General Potter glanced in the direction of a door hung with curtains, from which there came at intervals the deadened drumming of voices, and then he said:

"A man of implacable temper and imperious soul, an infidel of hard and cynical spirit, a sceptic and a tyrant."

"Which view do the people take?"

"Can you ask? The people hate him for the heavy burden of taxation with which he is destroying the nation in his attempt to build it up."

"And the clergy, and the Court, and the aristocracy?"

"The clergy fear him, the Court detests him, and the Roman aristocracy are rancorously hostile."

"Yet he rules them all, nevertheless?"

"Yes, sir, with a rod of iron—people, Court, princes, Parliament, King as well—and seems to have only one unsatisfied desire, to break up the last remaining rights of the Vatican and rule the old Pope himself."

"And yet he invites us to sit in his Loggia and look at the Pope's procession."

"Perhaps because he intends it shall be the last we may ever see of it."

"The Princess Bellini and Don Camillo Murelli," said Felice's sepulchral voice from the door.

An elderly aristocratic beauty wearing nodding white plumes came in with a pallid young Roman noble dressed in the English fashion.

"You come to church, Don Camillo?"

"Heard it was a service which happened only once in a hundred years, dear General, and thought it mightn't be convenient to come next time," said the young Roman.

"And you, Princess! Come now, confess, is it the perfume of the incense which brings you to the Pope's procession, or the perfume of the promenaders?"

"Nonsense, General!" said the little woman, tapping the American with the tip of her lorgnette. "Who comes to a ceremony like this to say her prayers? Nobody whatever, and if the Holy Father himself were to say...."

"Oh! oh!"

"Which reminds me," said the little lady, "where is Donna Roma?"

"Yes, indeed, where is Donna Roma?" said the young Roman.

"Who is Donna Roma?" said the Englishman.

"Santo Dio! the man doesn't know Donna Roma!"

The white plumes bobbed up, the powdered face fell back, the little twinkling eyes closed, and the company laughed and seated themselves in the Loggia.

"Donna Roma, dear sir," said the young Roman, "is a type of the fair lady who has appeared in the history of every nation since the days of Helen of Troy."

"Has a woman of this type, then, identified herself with the story of Rome at a moment like the present?" said the Englishman.

The young Roman smiled.

"Why did the Prime Minister appoint so-and-so?—Donna Roma! Why did he dismiss such-and-such?—Donna Roma! What feminine influence imposed upon the nation this or that?—Donna Roma! Through whom come titles, decorations, honours?—Donna Roma! Who pacifies intractable politicians and makes them the devoted followers of the Ministers?—Donna Roma! Who organises the great charitable committees, collects funds and distributes them?—Donna Roma! Always, always Donna Roma!"

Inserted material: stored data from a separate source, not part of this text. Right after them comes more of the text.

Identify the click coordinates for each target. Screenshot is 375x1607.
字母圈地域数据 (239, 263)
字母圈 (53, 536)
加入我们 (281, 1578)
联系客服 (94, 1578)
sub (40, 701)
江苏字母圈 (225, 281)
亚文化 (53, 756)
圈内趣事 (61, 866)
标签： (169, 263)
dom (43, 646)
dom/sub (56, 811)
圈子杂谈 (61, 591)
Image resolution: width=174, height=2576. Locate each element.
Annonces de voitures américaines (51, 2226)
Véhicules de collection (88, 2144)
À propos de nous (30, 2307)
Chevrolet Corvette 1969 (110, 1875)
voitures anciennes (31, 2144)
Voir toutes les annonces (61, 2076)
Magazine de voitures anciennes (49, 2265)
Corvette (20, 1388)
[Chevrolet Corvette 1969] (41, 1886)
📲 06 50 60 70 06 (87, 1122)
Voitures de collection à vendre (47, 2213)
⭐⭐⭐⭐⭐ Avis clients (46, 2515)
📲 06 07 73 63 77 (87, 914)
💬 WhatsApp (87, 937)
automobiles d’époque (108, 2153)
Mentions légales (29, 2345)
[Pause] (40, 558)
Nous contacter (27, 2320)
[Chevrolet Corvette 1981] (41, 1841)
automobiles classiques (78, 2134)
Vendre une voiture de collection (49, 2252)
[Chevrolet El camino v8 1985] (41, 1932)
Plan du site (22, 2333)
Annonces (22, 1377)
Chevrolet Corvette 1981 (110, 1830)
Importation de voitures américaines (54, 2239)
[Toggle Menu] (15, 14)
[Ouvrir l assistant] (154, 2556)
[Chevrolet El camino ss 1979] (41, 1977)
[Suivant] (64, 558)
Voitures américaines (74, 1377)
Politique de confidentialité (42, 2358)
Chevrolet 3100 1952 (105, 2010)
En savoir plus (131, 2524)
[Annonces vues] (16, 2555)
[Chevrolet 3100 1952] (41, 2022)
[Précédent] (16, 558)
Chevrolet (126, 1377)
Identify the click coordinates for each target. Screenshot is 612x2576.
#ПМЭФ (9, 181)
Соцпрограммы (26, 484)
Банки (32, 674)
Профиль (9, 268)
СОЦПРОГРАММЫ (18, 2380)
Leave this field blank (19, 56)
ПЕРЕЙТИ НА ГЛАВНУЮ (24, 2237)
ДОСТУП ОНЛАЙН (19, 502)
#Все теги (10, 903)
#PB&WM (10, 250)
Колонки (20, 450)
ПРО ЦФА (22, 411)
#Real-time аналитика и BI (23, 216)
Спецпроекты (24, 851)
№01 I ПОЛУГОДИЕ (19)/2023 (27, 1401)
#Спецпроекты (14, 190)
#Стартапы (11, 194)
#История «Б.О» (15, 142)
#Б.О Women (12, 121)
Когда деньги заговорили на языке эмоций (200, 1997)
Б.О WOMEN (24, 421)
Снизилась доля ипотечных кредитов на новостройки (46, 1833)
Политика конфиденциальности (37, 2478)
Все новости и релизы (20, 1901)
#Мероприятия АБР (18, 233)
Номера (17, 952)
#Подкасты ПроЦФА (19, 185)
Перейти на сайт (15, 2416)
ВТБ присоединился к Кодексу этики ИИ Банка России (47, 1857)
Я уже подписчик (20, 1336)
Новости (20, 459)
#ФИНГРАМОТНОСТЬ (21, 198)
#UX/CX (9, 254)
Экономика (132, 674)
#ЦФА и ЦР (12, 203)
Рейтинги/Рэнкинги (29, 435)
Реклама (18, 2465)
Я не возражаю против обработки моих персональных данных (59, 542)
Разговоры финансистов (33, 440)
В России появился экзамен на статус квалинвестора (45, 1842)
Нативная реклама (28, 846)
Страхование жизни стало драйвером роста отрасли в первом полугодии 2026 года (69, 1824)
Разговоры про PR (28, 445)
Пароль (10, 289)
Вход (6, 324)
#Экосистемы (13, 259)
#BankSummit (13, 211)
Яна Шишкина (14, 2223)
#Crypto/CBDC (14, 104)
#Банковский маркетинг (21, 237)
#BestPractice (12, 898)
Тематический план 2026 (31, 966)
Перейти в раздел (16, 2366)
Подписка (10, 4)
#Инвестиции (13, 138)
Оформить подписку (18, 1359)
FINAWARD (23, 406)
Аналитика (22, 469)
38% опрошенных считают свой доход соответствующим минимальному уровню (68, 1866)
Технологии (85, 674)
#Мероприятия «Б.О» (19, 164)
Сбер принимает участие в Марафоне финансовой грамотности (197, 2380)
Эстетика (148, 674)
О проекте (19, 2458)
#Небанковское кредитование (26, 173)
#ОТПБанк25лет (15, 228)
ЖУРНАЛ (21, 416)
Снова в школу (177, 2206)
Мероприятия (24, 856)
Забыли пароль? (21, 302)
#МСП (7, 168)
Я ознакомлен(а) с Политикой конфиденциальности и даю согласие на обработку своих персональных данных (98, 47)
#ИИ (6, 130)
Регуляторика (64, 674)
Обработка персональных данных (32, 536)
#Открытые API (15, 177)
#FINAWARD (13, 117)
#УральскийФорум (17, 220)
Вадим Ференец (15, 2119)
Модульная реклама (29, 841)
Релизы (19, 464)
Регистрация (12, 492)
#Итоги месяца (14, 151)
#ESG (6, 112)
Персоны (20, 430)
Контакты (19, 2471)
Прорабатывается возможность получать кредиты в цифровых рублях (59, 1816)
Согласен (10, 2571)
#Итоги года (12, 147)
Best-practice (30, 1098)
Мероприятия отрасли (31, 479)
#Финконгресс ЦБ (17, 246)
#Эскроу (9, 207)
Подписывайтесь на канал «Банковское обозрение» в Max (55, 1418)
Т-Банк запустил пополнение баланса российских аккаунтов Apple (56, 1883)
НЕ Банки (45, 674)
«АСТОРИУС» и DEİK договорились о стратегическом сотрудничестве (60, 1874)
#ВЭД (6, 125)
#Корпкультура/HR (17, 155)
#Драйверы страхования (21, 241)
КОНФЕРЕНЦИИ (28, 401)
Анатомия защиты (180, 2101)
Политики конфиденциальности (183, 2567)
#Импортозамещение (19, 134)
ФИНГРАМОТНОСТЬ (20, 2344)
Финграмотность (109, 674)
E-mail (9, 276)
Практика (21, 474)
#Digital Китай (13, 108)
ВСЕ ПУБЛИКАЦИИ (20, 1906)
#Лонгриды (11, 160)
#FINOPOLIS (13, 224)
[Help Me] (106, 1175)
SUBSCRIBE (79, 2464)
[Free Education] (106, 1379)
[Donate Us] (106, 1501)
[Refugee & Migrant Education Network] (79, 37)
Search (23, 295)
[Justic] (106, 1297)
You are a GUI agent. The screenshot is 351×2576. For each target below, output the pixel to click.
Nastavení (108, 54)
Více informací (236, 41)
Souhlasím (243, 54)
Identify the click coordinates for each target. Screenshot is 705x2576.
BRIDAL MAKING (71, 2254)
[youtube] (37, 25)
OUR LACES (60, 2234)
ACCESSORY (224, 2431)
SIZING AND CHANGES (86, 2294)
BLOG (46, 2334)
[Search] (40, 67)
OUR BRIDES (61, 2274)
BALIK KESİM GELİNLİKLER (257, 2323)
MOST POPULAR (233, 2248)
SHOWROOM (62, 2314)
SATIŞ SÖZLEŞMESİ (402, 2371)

"So the day of the petticoat politician is not over in Italy yet?"

"Over? It will only end with the last trump. But dear Donna Roma is hardly that. With her light play of grace and a whole artillery of love in her lovely eyes, she only intoxicates a great capital and"—with a glance towards the curtained door—"takes captive a great Minister."

"Just that," and the white plumes bobbed up and down.

"Hence she defies conventions, and no one dares to question her actions on her scene of gallantry."

"Drives a pair of thoroughbreds in the Corso every afternoon, and threatens to buy an automobile."

"Has debts enough to sink a ship, but floats through life as if she had never known what it was to be poor."

"And has she?"

The voices from behind the curtained door were louder than usual at that moment, and the young Roman drew his chair closer.

"Donna Roma, dear sir, was the only child of Prince Volonna. Nobody mentions him now, so speak of him in a whisper. The Volonnas were an old papal family, holding office in the Pope's household, but the young Prince of the house was a Liberal, and his youth was cast in the stormy days of the middle of the century. As a son of the revolution he was expelled from Rome for conspiracy against the papal Government, and when the Pope went out and the King came in, he was still a republican, conspiring against the reigning sovereign, and, as such, a rebel. Meanwhile he had wandered over Europe, going from Geneva to Berlin, from Berlin to Paris. Finally he took refuge in London, the home of all the homeless, and there he was lost and forgotten. Some say he practised as a doctor, passing under another name; others say that he spent his life as a poor man in your Italian quarter of Soho, nursing rebellion among the exiles from his own country. Only one thing is certain: late in life he came back to Italy as a conspirator—enticed back, his friends say—was arrested on a charge of attempted regicide, and deported to the island of Elba without a word of public report or trial."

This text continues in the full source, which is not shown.